**PROBLEM DESCRIPTION**
Render everything in the material from the line containing "Given: Click the Date" down to the line containing "pos(91,656)" as a Markdown table with the columns Row and Text, numbering each line and skipping blank lines.

(Saved data entries)

------------------------------------------------

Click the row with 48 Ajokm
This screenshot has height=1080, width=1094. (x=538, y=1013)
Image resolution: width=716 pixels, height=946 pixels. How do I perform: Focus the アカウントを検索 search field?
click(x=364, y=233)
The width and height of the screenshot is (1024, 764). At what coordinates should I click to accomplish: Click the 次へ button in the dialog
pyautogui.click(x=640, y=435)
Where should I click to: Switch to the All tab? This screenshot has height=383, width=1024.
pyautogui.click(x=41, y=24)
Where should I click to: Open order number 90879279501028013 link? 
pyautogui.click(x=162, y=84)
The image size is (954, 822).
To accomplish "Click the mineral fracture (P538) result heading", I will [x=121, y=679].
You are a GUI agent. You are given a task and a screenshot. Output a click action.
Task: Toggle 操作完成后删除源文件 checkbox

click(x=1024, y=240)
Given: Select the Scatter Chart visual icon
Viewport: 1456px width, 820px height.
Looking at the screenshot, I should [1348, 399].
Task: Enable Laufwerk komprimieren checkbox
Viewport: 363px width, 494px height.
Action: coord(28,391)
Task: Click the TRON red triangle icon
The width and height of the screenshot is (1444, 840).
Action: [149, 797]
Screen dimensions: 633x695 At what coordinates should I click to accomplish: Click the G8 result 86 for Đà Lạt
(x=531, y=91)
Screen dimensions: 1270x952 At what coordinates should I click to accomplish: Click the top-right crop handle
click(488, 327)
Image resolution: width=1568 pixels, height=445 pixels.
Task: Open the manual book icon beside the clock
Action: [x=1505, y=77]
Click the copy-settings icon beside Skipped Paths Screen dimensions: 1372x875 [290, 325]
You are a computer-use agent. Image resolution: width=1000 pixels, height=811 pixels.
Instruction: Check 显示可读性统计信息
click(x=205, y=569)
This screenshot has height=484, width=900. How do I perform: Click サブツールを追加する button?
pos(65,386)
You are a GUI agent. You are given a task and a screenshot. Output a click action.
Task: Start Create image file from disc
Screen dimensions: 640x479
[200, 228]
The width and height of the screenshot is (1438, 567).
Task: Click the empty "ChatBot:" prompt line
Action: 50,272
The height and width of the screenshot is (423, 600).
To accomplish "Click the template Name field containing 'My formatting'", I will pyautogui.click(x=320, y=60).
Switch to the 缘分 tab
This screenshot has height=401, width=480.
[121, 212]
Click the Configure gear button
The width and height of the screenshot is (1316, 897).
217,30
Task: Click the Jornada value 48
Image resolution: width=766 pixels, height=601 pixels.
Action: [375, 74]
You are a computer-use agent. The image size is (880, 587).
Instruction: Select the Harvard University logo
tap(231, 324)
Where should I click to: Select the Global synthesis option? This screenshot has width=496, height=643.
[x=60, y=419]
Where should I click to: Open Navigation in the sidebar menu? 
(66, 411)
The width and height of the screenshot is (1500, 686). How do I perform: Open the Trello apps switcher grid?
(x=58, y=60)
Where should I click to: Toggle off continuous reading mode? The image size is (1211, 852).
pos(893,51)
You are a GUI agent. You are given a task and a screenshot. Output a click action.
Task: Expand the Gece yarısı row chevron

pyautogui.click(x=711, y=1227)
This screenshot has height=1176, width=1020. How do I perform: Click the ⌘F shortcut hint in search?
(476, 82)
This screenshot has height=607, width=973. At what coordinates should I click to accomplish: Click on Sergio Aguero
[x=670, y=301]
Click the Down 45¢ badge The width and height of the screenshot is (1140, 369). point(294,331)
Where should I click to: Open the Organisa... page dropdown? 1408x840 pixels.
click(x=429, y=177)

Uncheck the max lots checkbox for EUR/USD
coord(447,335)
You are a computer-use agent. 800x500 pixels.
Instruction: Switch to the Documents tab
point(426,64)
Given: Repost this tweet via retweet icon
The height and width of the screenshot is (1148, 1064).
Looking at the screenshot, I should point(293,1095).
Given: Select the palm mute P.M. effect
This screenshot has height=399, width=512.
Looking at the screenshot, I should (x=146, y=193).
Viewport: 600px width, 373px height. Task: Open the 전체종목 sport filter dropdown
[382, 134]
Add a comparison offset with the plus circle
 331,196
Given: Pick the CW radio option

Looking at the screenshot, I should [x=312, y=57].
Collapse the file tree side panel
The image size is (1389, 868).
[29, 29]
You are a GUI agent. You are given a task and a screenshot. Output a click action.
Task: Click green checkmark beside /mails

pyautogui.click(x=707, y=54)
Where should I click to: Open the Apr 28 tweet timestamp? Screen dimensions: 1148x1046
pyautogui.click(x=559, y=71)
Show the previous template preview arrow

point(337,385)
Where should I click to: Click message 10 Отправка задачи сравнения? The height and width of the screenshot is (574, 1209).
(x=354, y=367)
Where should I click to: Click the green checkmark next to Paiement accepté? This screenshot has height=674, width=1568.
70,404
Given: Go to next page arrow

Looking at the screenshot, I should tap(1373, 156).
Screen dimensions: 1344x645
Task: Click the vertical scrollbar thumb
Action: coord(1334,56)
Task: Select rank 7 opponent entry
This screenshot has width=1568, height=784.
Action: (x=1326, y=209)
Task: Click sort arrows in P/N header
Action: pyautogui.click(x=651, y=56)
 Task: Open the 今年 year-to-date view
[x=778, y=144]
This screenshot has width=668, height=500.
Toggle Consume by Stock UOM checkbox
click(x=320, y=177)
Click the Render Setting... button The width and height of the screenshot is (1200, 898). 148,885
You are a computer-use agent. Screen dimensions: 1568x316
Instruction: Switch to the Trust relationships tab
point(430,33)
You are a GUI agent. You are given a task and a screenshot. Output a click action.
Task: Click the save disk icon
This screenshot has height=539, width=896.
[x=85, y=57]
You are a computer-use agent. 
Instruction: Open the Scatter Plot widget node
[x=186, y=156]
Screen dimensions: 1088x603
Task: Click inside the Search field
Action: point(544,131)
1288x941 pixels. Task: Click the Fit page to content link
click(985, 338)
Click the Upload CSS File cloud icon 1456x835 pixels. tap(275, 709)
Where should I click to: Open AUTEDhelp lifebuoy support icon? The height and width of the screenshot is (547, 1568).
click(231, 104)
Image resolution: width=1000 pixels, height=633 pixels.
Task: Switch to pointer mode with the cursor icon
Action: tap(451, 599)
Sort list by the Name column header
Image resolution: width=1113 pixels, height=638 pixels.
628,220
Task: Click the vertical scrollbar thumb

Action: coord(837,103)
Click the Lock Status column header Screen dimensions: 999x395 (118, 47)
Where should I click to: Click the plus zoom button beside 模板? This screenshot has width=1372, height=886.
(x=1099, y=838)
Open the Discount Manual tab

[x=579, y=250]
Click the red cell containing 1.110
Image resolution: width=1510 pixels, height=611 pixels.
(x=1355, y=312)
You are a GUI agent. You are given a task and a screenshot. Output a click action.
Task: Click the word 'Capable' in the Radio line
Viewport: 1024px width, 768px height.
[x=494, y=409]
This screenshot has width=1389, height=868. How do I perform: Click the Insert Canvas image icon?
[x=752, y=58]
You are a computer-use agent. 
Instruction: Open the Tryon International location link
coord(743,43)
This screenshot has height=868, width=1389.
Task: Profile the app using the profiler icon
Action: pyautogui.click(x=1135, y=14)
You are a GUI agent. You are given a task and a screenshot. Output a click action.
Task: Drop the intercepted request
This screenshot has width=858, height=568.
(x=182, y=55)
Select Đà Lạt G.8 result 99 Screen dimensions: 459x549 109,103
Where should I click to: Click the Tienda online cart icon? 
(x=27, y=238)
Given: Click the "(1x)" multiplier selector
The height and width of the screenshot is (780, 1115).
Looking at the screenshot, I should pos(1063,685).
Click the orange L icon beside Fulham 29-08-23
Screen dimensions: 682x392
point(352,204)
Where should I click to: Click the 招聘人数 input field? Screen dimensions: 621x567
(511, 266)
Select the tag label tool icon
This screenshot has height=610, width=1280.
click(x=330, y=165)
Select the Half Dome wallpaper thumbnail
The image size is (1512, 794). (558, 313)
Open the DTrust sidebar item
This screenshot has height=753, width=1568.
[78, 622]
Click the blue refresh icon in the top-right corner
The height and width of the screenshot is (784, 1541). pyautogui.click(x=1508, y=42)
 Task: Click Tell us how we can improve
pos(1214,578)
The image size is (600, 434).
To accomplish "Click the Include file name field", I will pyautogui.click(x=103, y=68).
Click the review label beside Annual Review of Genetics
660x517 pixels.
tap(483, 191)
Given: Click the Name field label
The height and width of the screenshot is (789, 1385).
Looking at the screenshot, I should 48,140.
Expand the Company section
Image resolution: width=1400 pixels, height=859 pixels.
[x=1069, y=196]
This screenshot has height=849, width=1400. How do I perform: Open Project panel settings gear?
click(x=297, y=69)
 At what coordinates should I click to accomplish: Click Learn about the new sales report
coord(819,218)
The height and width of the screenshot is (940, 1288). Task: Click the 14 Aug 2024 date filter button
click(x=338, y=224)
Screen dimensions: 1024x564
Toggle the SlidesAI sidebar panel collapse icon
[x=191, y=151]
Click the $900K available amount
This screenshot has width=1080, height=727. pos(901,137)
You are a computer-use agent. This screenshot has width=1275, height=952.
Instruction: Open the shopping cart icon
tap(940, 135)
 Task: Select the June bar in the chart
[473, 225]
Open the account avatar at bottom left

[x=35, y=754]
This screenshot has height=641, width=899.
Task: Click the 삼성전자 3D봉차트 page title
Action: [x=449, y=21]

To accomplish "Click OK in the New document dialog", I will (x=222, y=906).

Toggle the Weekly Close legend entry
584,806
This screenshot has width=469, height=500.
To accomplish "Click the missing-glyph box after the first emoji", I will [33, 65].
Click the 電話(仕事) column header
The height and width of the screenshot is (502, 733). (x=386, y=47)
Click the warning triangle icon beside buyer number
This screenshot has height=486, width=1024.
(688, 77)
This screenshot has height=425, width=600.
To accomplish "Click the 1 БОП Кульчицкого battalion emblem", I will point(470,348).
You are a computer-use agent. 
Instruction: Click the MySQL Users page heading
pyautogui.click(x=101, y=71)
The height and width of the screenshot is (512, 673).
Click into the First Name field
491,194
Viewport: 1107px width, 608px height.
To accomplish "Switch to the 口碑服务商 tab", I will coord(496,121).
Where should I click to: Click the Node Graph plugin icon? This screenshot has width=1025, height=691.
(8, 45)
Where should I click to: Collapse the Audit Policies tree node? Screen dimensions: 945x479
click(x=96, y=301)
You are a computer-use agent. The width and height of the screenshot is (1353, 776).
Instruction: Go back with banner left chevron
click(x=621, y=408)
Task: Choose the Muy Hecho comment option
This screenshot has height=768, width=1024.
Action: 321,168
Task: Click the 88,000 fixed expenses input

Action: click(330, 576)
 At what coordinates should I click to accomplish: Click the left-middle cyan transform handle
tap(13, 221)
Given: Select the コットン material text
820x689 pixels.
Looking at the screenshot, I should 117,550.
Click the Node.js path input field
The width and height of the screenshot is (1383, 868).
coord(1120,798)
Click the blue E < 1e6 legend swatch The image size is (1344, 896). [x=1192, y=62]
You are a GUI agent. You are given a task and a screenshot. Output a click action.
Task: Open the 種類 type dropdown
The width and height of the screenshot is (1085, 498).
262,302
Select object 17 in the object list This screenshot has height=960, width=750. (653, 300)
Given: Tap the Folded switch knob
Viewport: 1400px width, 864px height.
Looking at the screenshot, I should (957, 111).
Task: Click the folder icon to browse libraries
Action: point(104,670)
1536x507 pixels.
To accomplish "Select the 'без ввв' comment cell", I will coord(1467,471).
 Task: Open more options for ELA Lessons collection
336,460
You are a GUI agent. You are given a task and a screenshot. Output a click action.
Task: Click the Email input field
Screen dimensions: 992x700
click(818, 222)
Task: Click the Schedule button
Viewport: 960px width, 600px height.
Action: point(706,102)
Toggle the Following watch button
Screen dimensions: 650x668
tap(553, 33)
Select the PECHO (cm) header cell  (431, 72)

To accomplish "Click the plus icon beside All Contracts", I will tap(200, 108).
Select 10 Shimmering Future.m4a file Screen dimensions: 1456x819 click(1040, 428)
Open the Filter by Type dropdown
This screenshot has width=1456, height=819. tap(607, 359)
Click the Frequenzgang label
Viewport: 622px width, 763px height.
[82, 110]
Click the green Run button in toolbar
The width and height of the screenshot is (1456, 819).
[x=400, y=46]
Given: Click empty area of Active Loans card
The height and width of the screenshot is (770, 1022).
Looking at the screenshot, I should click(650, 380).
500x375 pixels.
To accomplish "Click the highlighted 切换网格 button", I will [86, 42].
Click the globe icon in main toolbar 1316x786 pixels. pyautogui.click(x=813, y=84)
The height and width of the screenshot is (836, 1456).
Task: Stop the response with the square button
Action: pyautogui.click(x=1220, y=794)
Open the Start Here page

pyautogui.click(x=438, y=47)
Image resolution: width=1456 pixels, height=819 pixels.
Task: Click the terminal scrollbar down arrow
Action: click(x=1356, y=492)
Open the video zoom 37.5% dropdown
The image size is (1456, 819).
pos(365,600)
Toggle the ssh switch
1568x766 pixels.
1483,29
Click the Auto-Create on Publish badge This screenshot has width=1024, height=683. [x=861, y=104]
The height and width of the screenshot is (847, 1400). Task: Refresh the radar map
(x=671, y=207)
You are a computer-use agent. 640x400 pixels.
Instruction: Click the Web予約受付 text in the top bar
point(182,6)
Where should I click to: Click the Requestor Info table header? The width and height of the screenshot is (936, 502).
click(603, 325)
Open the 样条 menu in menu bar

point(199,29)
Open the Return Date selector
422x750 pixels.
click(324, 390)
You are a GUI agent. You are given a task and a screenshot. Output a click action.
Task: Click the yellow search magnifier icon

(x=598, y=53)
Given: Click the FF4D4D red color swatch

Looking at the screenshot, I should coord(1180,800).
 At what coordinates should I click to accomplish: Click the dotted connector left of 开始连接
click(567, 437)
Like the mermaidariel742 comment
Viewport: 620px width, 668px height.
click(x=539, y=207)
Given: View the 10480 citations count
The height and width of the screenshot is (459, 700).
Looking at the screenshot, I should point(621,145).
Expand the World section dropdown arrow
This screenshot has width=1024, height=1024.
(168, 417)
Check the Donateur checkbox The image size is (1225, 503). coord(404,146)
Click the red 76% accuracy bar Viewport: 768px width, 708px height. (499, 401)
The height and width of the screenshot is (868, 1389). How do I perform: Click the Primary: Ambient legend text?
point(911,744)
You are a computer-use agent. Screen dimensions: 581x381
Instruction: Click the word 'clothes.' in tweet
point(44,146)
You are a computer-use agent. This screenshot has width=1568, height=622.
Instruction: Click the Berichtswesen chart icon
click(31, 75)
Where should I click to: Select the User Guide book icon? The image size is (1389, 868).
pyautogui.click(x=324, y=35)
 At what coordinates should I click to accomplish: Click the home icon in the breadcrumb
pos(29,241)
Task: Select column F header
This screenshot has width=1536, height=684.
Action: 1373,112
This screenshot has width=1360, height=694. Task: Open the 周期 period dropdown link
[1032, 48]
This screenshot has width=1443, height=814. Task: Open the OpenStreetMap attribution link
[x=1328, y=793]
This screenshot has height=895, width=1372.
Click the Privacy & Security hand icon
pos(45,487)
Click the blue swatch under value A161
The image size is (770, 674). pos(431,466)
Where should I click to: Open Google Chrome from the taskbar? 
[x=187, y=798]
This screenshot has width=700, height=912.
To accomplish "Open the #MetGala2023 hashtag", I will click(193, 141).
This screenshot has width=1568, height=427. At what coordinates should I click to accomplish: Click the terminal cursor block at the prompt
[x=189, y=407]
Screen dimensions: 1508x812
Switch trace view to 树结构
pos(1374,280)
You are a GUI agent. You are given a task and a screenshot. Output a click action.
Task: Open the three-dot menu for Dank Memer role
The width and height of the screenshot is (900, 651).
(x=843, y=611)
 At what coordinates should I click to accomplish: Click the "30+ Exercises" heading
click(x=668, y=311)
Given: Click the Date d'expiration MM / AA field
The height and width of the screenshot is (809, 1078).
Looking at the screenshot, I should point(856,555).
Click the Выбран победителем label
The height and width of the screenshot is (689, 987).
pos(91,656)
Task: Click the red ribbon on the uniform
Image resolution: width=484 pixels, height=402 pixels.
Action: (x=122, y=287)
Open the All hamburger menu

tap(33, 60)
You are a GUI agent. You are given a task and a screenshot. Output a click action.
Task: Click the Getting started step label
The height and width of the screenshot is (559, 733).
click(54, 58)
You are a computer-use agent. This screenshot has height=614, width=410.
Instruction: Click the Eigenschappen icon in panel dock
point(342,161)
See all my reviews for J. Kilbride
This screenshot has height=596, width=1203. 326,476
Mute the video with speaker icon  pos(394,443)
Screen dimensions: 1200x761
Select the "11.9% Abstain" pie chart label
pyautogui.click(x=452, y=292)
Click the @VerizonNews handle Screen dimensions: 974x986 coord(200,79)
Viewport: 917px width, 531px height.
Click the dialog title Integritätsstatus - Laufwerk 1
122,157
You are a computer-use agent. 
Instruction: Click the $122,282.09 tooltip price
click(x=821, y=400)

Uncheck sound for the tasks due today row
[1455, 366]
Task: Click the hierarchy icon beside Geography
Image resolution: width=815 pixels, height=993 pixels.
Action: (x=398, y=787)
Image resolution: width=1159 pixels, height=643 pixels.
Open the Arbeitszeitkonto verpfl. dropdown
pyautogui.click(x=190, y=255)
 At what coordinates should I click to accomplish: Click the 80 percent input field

------------------------------------------------

**OUTPUT OF THE EXERCISE**
| Row | Text |
|---|---|
| 1 | Given: Click the Date d'expiration MM / AA field |
| 2 | The height and width of the screenshot is (809, 1078). |
| 3 | Looking at the screenshot, I should point(856,555). |
| 4 | Click the Выбран победителем label |
| 5 | The height and width of the screenshot is (689, 987). |
| 6 | pos(91,656) |